Submitting Jobs
Most of the information on about linux processes comes from Dr. Bill Miller III at A. T. Still University.
There are a couple different ways of running/executing commands and calculations. Typically, if you are going to execute a command straight from the command line on your local computer, then that is called running a command (or job/calculation) interactively. Interactive jobs run immediately after you execute them regardless of the other processes that are occurring already on the computer that it may or may not conflict with for the available resources. If you run a job on a cluster (or supercomputer) you are likely running the command through a queue where you have to share resources with the other users and the queue scheduler (which is a script/program itself, not a real person so don’t try to bribe the scheduler; he doesn’t need your money) distributes calculations to free compute nodes that have enough available resources to run the program. This section of the manual, though, will focus on running jobs interactively on a local computer/workstation.
Scripts and calculations expected to take limited resources or very little time can simply be run from the command line without any real considerations. However, when calculations are expected to take long periods of times (i.e. more than a few minutes), I have a few suggestions that might help.

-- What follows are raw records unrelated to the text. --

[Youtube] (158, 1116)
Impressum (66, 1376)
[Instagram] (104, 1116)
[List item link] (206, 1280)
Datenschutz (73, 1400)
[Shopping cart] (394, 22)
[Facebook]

Halting and Canceling Interactive Processes
If you are running a job interactively (i.e. the command prompt is
unresponsive will the command is running), then you can press
ctrl+C
to cancel/kill the process at any time while it is running.
This will terminate the job from running any longer.

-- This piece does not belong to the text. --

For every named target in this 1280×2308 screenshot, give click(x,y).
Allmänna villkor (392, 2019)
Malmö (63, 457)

Additionally, you have the option to halt or suspend an interactive
process while it is running using ctrl+Z
. In other words, you can
press ctrl+Z
while a command is running and this will temporarily
suspend the process from running. It halts, but it is not killed. This
allows you to use the Terminal’s command prompt again while the job is
halted. At any point, you can continue running the job by typing fg
to
bring the command back to the foreground.

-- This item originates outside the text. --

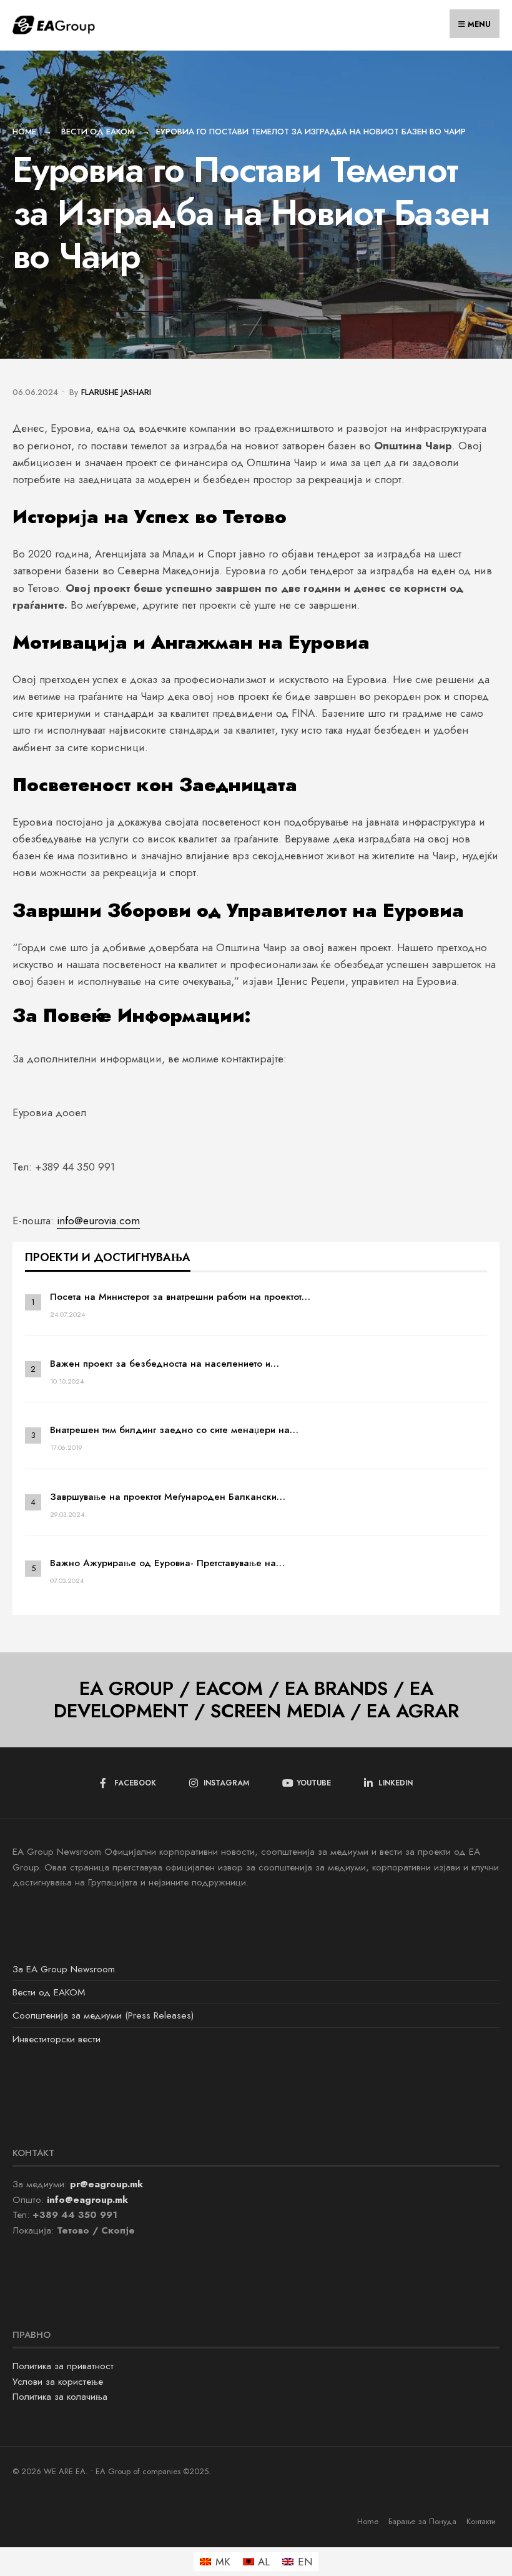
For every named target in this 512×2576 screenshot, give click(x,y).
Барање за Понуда (422, 2521)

Running in Background vs Foreground, and nohup
A typical, short calculation is run in the foreground. This means when you execute the command, the command prompt on your Terminal becomes unresponsive until the process has completed. For long processes, I suggest running commands in the background. This allows the job to continue running in the background (i.e. without you knowing any difference) and for you to be able to use that Terminal’s command prompt to do other things.
To run a job in the background, simply append an ampersand (&) to the end of the command. So if I were going to run a Gaussian 16 QM calculation in the foreground, the command would simply be
g16 structure.com
But if I wanted to run that same calculation in the background, the command would look like this
g16 structure.com &
When you press enter to run this command, a line will be printed to the screen letting you know the job is running
[1] g16 structure.com &
At this point (i.e. after this previous line is printed to the screen), if you press enter again your cursor will be back on the command prompt and you will be able to use your Terminal window to do more unix-y (yeah, that’s a word) things.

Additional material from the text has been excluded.